Assignment - Look through the records below for the line with "Task: Open the FL-128 white fern thumbnail". Return that line and each one after it up to and including the line with "Given: Click the График label text", exactly.

Segment Open

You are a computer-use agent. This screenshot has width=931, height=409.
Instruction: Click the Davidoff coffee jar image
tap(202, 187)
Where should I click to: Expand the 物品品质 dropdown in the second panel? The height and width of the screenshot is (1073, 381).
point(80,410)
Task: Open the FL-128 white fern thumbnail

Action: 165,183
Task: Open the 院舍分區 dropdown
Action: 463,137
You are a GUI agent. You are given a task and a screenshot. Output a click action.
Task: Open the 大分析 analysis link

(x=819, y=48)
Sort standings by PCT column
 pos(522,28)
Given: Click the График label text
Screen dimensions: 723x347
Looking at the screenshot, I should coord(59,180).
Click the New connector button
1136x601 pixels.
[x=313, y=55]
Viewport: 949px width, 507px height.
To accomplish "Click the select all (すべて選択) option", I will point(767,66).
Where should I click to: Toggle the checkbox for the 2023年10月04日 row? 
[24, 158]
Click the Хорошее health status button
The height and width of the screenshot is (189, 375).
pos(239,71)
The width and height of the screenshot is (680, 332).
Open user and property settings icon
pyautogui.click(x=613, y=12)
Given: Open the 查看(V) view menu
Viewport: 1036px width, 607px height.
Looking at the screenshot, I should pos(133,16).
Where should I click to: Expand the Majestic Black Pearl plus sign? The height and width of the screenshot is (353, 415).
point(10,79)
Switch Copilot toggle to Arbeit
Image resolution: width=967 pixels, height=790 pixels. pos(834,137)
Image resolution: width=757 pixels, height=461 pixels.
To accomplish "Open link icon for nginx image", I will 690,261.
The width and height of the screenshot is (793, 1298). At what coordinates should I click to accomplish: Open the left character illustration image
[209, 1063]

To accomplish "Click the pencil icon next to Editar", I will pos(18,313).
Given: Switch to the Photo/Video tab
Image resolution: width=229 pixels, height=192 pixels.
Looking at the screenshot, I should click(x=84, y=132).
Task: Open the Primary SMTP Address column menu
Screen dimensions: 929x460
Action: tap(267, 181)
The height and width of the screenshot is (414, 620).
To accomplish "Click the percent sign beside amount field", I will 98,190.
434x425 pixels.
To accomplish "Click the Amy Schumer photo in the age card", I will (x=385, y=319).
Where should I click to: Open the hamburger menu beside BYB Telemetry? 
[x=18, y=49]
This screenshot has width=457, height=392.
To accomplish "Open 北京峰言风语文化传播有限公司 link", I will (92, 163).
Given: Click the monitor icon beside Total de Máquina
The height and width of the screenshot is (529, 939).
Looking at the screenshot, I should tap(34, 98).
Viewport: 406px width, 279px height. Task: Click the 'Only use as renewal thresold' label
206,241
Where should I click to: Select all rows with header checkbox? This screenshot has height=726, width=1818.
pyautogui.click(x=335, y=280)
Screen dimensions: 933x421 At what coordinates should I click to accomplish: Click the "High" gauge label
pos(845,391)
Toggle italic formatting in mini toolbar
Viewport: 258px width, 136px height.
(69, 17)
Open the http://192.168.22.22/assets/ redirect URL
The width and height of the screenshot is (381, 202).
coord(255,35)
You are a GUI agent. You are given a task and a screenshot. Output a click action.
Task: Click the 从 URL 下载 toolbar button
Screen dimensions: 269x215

Segment Closed

Task solution -
Task: Open the FL-128 white fern thumbnail

Action: 165,183
Task: Open the 院舍分區 dropdown
Action: 463,137
You are a GUI agent. You are given a task and a screenshot. Output a click action.
Task: Open the 大分析 analysis link

(x=819, y=48)
Sort standings by PCT column
 pos(522,28)
Given: Click the График label text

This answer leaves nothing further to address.